Wednesday, July 17, 2013

Simulmedia Calculator Helps Determine TV Campaign Efficiency

Media Daily News

by , Yesterday, 2:49 PM
   
Looking to help TV marketing executives take much of the guesswork out of evaluating TV program ad campaigns, TV audience-targeting company Simulmedia is offering a historical calculator that delivers promotion programming cost benchmarks.

Using historical TV rating analysis of some 500 programs over the last four years, Simulmedia has developed a "cost per converted viewer" calculator allowing TV marketers to evaluate efficiency of their paid-media schedule for a TV program.

“We are always hearing interest in benchmarks -- it’s not guesswork any more,” Dave Morgan, chief executive officer of Simulmedia, tells Media Daily News.
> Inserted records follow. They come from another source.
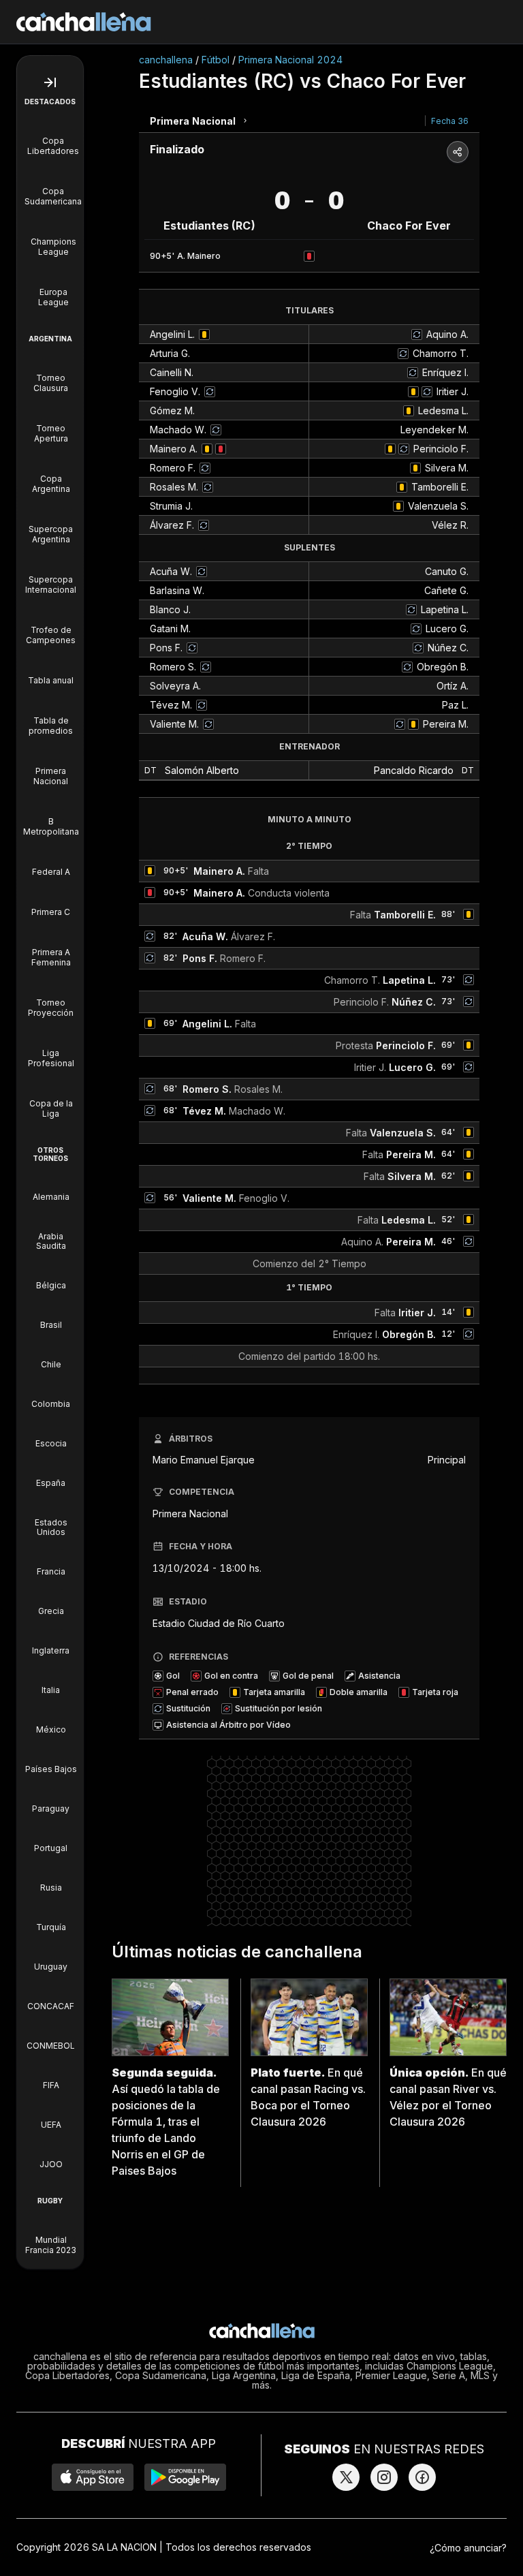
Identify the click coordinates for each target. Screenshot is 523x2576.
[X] (346, 2477)
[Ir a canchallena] (83, 21)
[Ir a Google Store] (185, 2477)
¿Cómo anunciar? (468, 2548)
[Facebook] (422, 2477)
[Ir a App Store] (92, 2477)
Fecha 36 (450, 121)
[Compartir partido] (458, 152)
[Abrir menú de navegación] (50, 82)
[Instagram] (384, 2477)
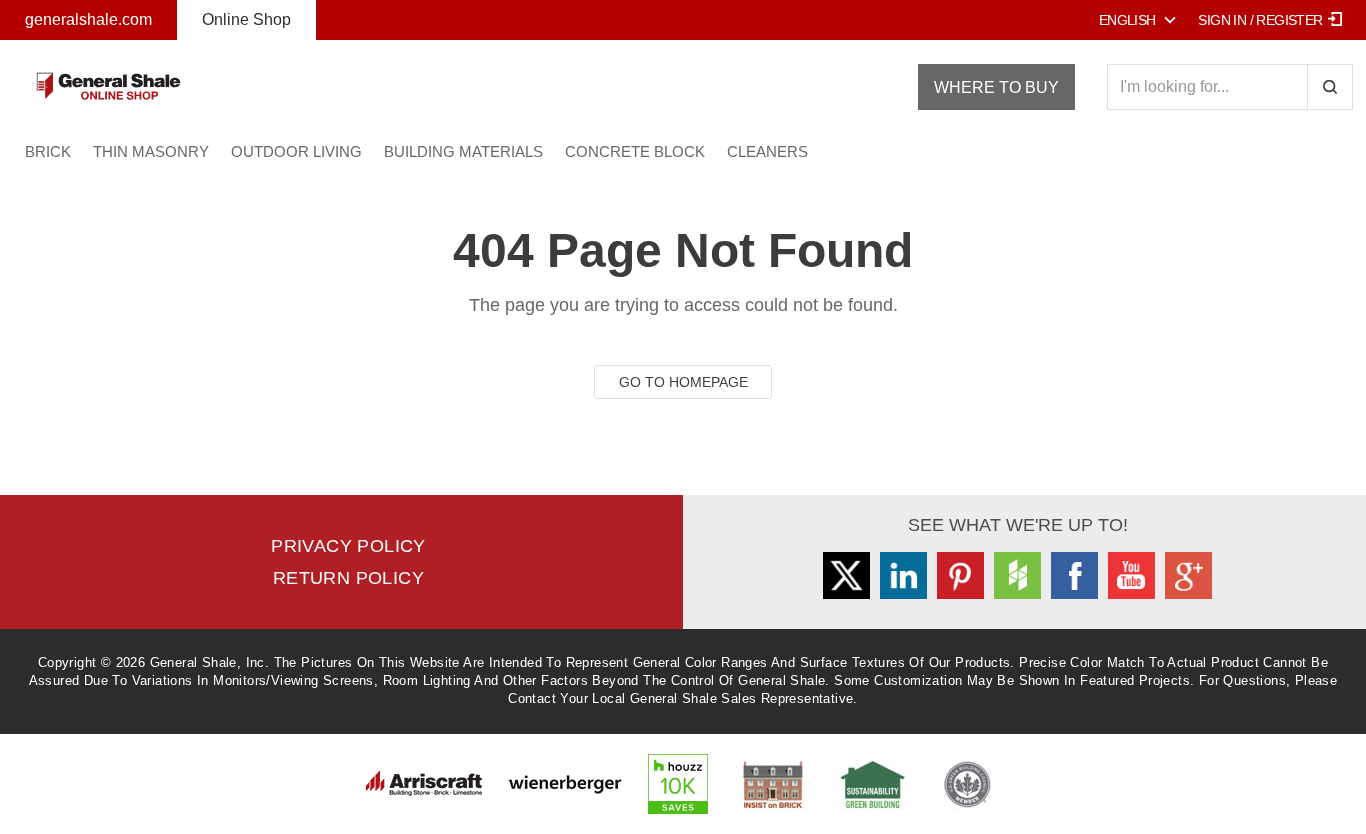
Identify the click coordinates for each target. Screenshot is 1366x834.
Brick (48, 151)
The cost per “converted viewer” (CPCV) calculates the total cost of media divided by the number of people who saw a TV program advertisement, then tuned in to the show live -- watching at least 6 minutes.

For example, using a broadcast network top-level paid TV campaign for a new drama with a $5 million budget for a fall launch has grabbed an average of 881,834 “converted” among adults 25-54 viewers. That has yielded a cost per converted viewer of $5.67. Looking at the launch for a new broadcast comedy with a $2 million budget, for example, has produced some 649,350 “converted” adults 25-54 -- a CPCV of $3.08 each.

A new cable drama with a $500,000 paid-media budget has pulled in, on average, 142,857 adults 25-54 with a CPCV of $3.50. The same budget for a cable reality show yielded 111,607 adults 25-54 with a cost of $4.48.

Among other media placements, broadcast and cable TV marketers typically buy TV media for their program promotion efforts on cable networks -- through local cable operators, cable sales reps, or cable networks themselves. The calculator uses historical media data from the two weeks leading up to the premiere. Only off-channel and off-sister network media is included. The adult 25-54 demo is used for all campaigns. Broadcast seasons are defined as: fall, August to December; midseason, January through April; and summer, May through mid-August.

Simulmedia says the historical data comes from more than four years of viewing data -- anonymously -- from 50 million set-top boxes, with pricing data from Kantar Media, Nielsen, and other data from the U.S. Census.

In a given year, some $6 billion is spent -- or placed in value -- for TV program promotion, estimates Morgan. About 80% comes from “in-house” network inventory. Around $1 billion comes from paid media (including some barter arrangements some networks -- mostly cable -- may have with each other). About $600 million is spent on TV.

Overall, Morgan continues to be a big proponent of TV, especially when it comes to TV program promotion. “It really bothers me that some TV marketing executives on resting the laurels of what worked in the 80s and 90s,” he says. “TV is so much more powerful today.”

Although there is a more fragmented TV-media market, Morgan says the good news is there is much more data for TV marketers and other general interest marketers to use to get better results.